From: Chuck Ryan (chryan) (chryan@cisco.com)
Date: Fri May 16 2008 - 09:21:43 ART
Here are my configurations, nothing fancy, all pretty basic.
****** R1 *******
interface serial1/0
ip address 10.0.0.1 255.0.0.0
encapsulation frame-relay
no fair-queue
serial restart-delay 0
no arp frame-relay
frame-relay map ip 10.0.0.3 103
frame-relay map ip 10.0.0.2 102
no frame-relay inverse-arp
router ospf 1
network 0.0.0.0 255.255.255.255 area 0
****** R2 *******
interface serial1/0
ip address 10.0.0.2 255.0.0.0
encapsulation frame-relay
no fair-queue
serial restart-delay 0
no arp frame-relay
frame-relay map ip 10.0.0.3 201
frame-relay map ip 10.0.0.1 201
no frame-relay inverse-arp
router ospf 1
network 0.0.0.0 255.255.255.255 area 0
****** R3 *******
interface serial1/0
ip address 10.0.0.3 255.0.0.0
encapsulation frame-relay
no fair-queue
serial restart-delay 0
no arp frame-relay
frame-relay map ip 10.0.0.1 301
frame-relay map ip 10.0.0.2 301
no frame-relay inverse-arp
router ospf 1
network 0.0.0.0 255.255.255.255 area 0
Thanks,
Chuck
________________________________
From: Michel Grossenbacher [mailto:pashtuk@gmail.com]
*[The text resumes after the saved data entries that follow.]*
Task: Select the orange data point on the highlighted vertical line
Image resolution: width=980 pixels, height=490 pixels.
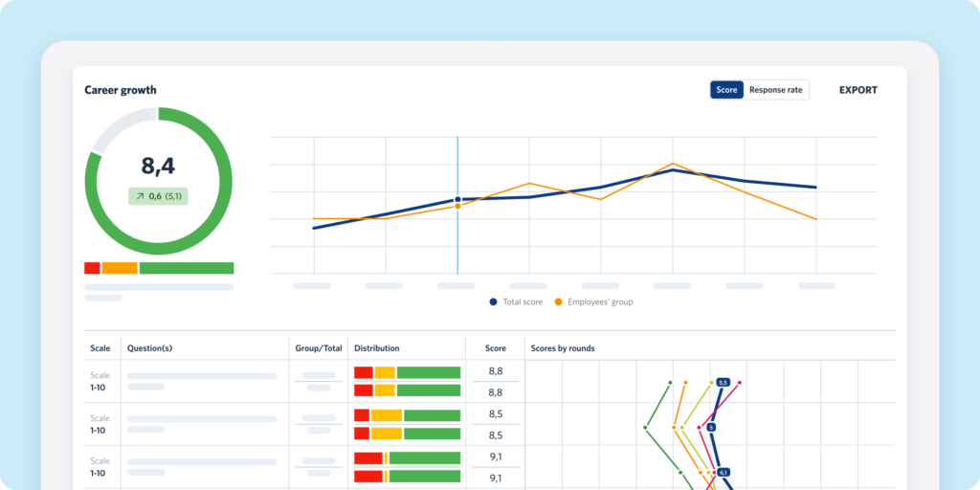Action: pos(457,206)
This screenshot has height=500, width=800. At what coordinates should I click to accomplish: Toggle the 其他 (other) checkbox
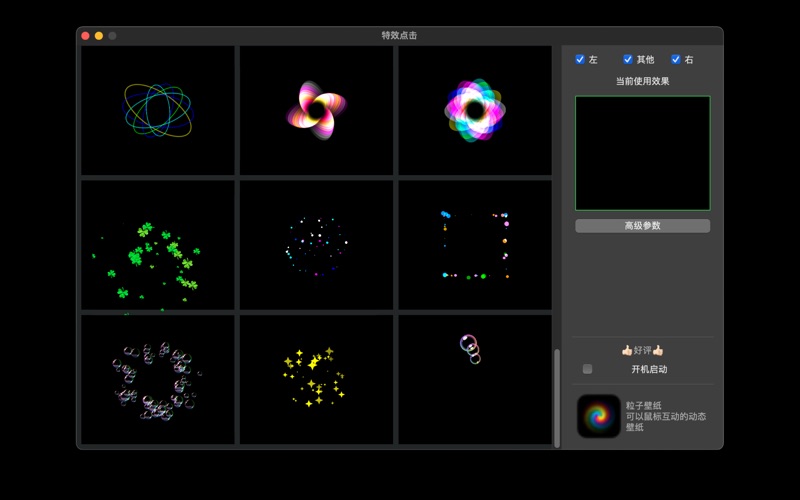tap(628, 60)
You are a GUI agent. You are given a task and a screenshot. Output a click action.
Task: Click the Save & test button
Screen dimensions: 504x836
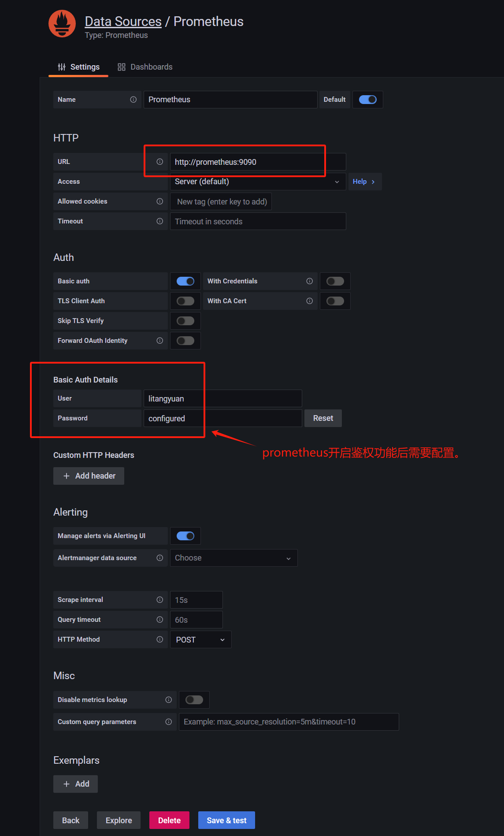point(226,820)
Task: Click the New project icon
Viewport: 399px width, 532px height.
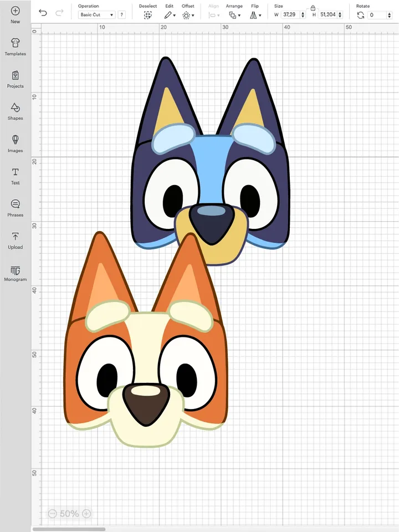Action: [x=15, y=11]
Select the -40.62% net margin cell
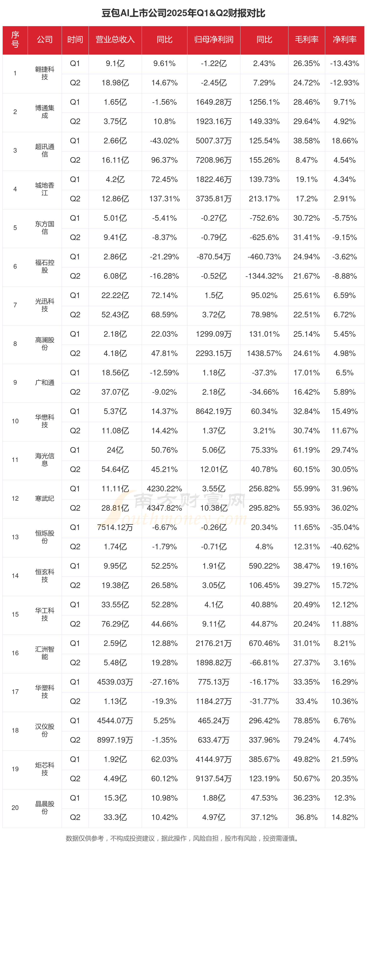Image resolution: width=367 pixels, height=980 pixels. [344, 547]
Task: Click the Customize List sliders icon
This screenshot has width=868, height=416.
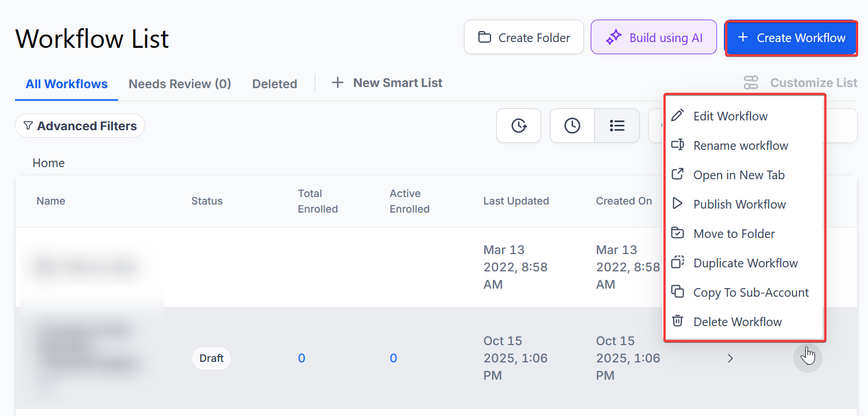Action: (x=751, y=83)
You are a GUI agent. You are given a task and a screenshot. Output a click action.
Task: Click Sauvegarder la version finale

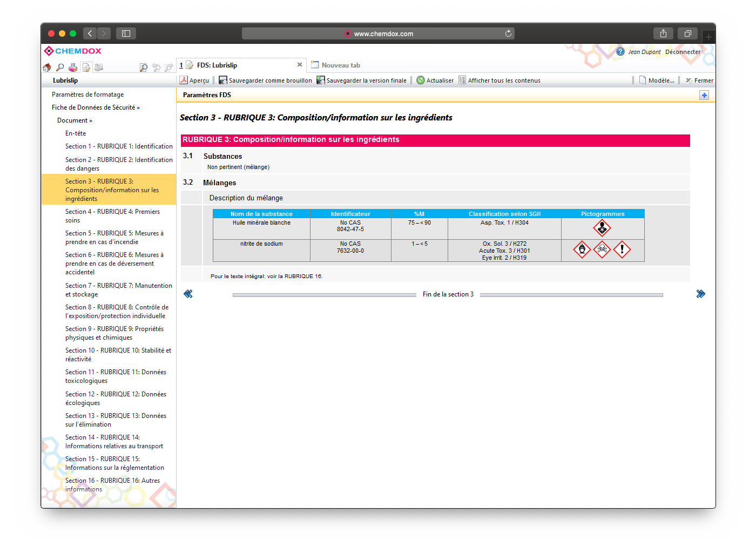pos(361,80)
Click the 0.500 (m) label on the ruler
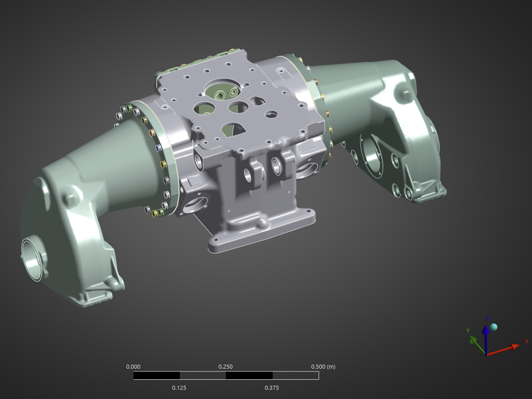532x399 pixels. [323, 367]
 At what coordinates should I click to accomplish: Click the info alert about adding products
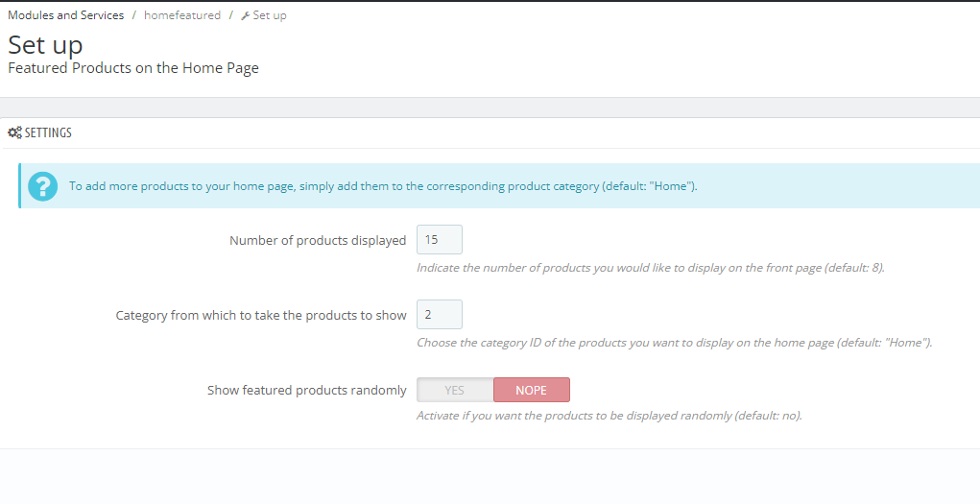tap(383, 186)
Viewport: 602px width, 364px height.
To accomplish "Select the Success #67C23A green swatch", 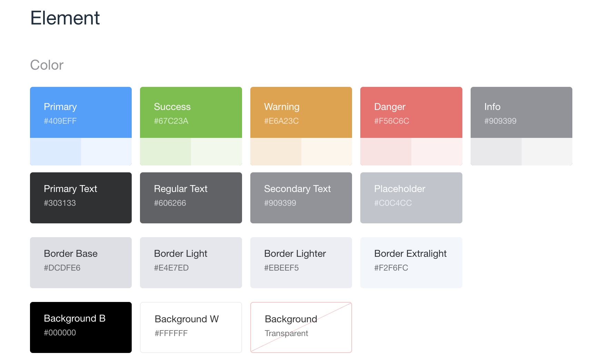I will [x=191, y=112].
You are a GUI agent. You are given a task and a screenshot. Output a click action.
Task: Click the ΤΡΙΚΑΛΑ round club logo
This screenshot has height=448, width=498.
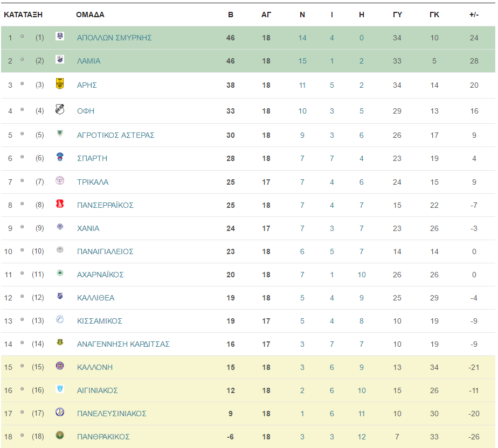60,180
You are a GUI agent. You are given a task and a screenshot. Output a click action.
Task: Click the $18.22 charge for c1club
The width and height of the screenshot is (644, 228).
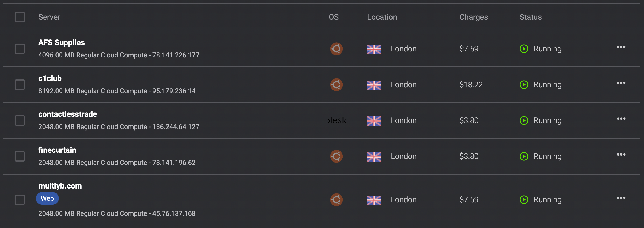[471, 85]
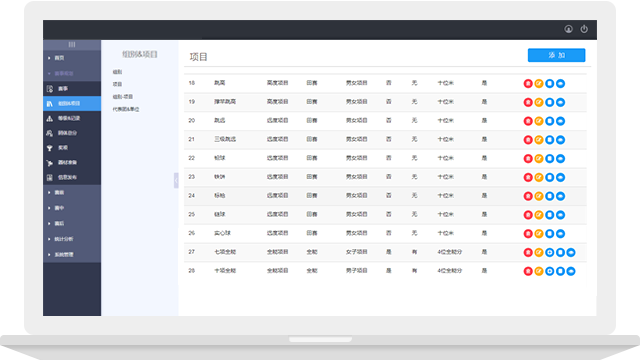Viewport: 640px width, 360px height.
Task: Click the hamburger sidebar toggle icon
Action: click(x=72, y=44)
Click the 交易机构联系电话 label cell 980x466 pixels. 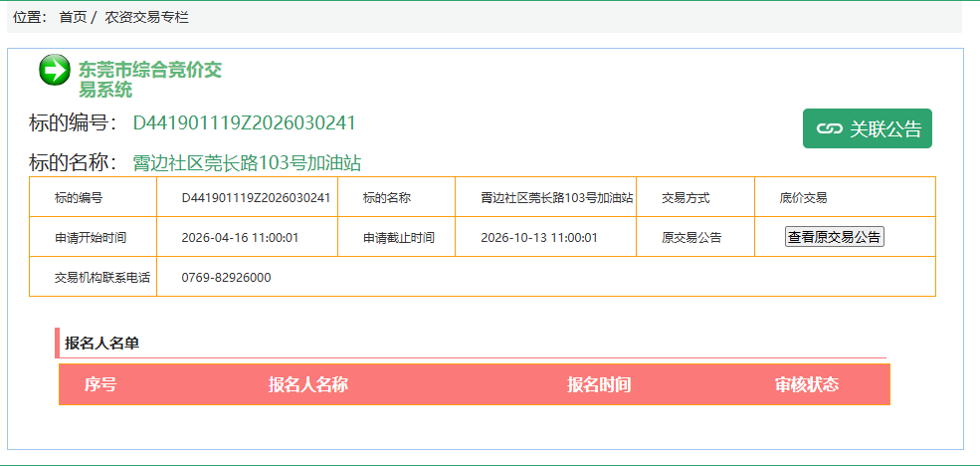tap(102, 277)
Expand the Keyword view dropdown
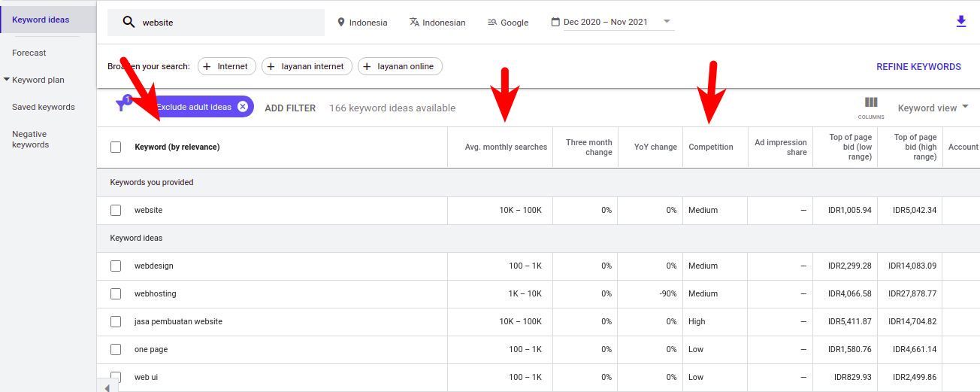Image resolution: width=980 pixels, height=392 pixels. click(933, 108)
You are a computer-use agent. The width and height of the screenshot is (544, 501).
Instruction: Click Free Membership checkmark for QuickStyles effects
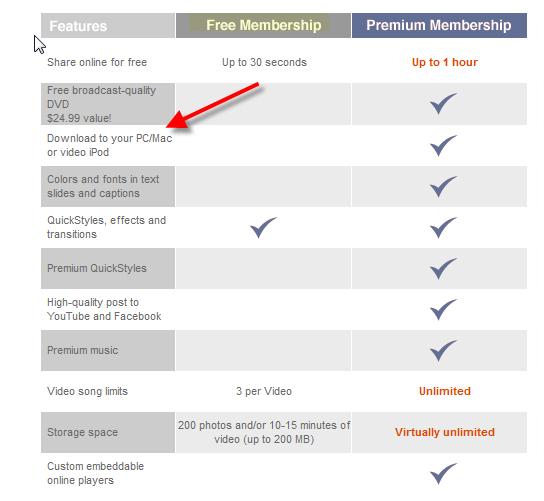(x=263, y=228)
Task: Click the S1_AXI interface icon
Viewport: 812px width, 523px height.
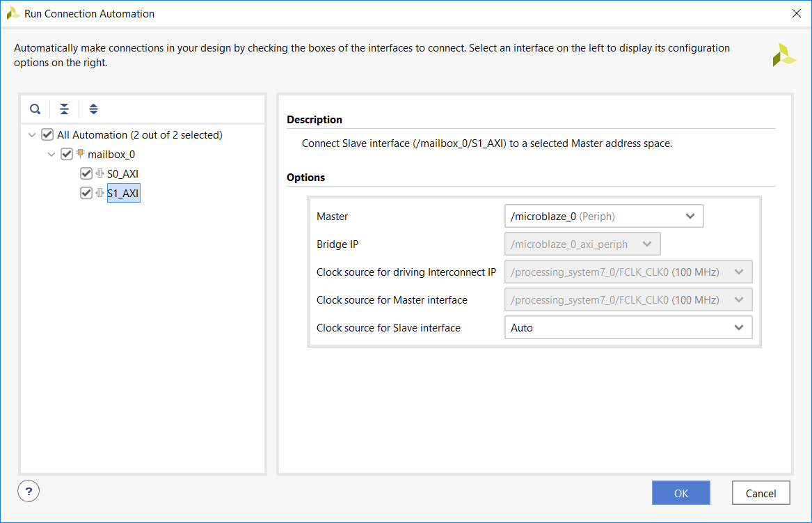Action: coord(99,193)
Sent: Friday, May 16, 2008 6:41 AM
To: Chuck Ryan (chryan)
Cc: Hong Chan; Cisco certification
Subject: Re: ospf network type non-broadcast
Hi Chuck
Can you provide your FR and OSPF configs for all three Routers?
best regards
Michel
On 16/05/2008, Chuck Ryan (chryan) <chryan@cisco.com> wrote:
Hi Hong,
I dont have any problem establishing adjacencies with or without
the
neighbor statements configured under the ospf routing process.
That is
what I don't understand. I thought with a network type of
non-broadcast,
you have to manually define your neighbors on your DR in order
to
establish adjacencies. As it turns out for me, that's not the
case. I
can establish ospf adjacencies with the neighbor statements AND
without
the neighbor statements.
I'm trying to find out why this works with no neighbor
statements
configured, and no broadcast statement at the end of my
frame-relay map
statements.
Thanks,
Chuck
________________________________
From: Hong Chan [mailto:howard.chan34@gmail.com]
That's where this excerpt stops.